*WORK TO DO*: Render every line of the records below as a Markdown table with the columns Row and Text, numbering each line and skipping blank ones. Leave the pictures out.

◇ ◇ ◇ ◇

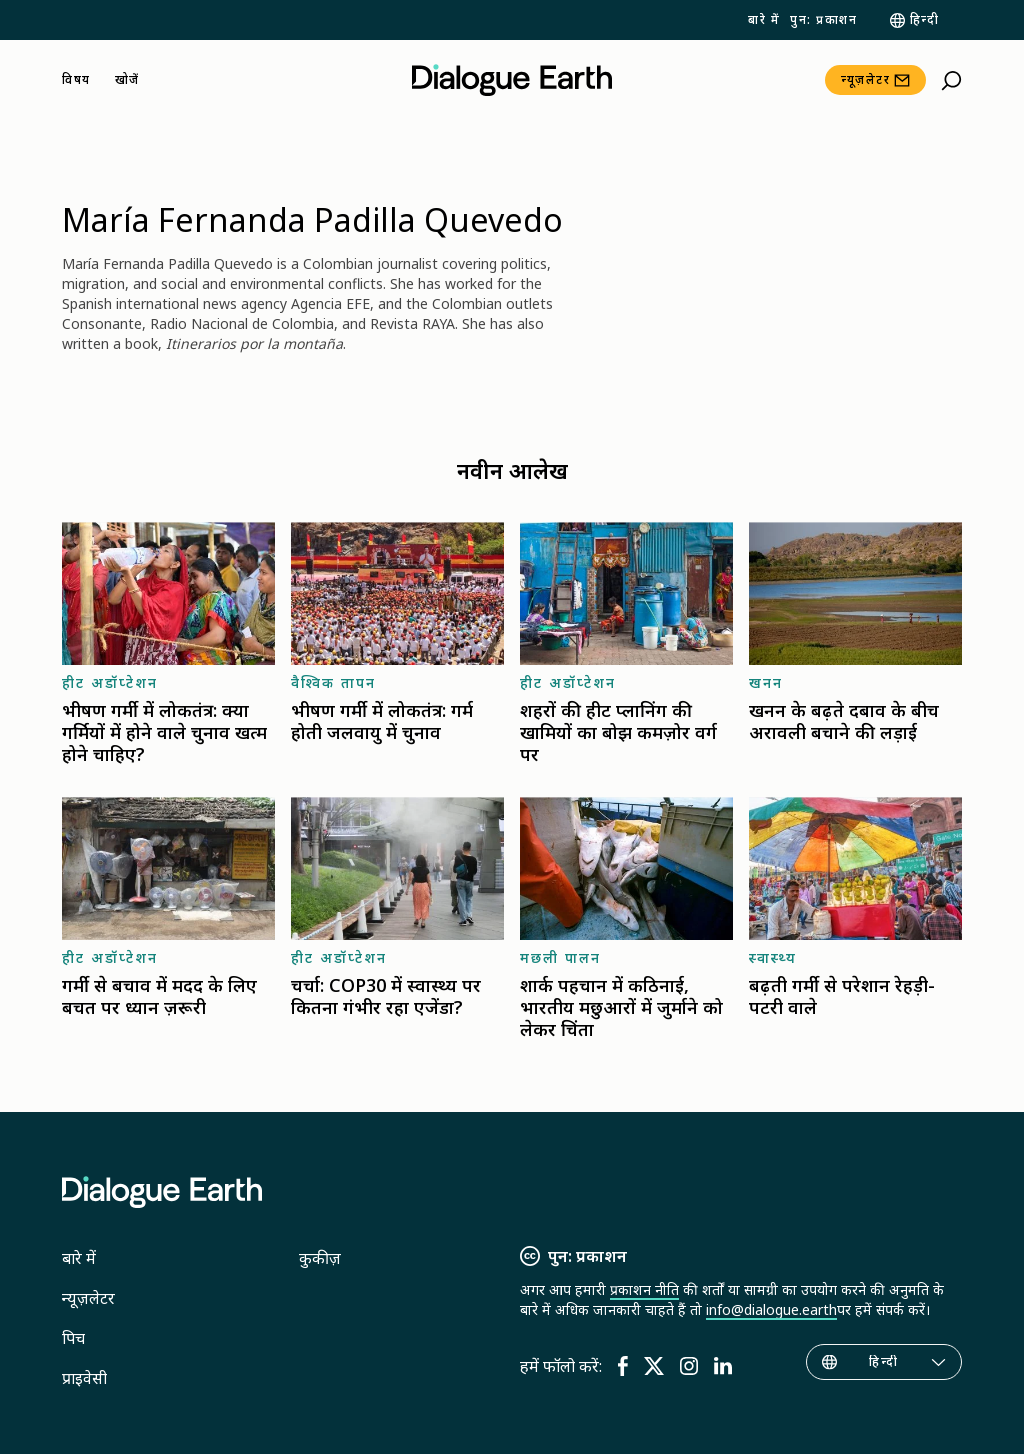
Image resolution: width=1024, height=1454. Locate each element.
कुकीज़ (320, 1258)
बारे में (764, 20)
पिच (73, 1338)
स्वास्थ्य (773, 957)
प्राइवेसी (84, 1378)
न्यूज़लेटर (865, 79)
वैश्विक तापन (333, 682)
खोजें (127, 80)
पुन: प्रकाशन (823, 20)
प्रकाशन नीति (644, 1289)
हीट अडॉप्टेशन (110, 682)
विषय (76, 80)
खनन (766, 682)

◇ ◇ ◇ ◇

*SOLUTION*:
| Row | Text |
|---|---|
| 1 | Image resolution: width=1024, height=1454. Locate each element. |
| 2 | कुकीज़ (320, 1258) |
| 3 | बारे में (764, 20) |
| 4 | पिच (73, 1338) |
| 5 | स्वास्थ्य (773, 957) |
| 6 | प्राइवेसी (84, 1378) |
| 7 | न्यूज़लेटर (865, 79) |
| 8 | वैश्विक तापन (333, 682) |
| 9 | खोजें (127, 80) |
| 10 | पुन: प्रकाशन (823, 20) |
| 11 | प्रकाशन नीति (644, 1289) |
| 12 | हीट अडॉप्टेशन (110, 682) |
| 13 | विषय (76, 80) |
| 14 | खनन (766, 682) |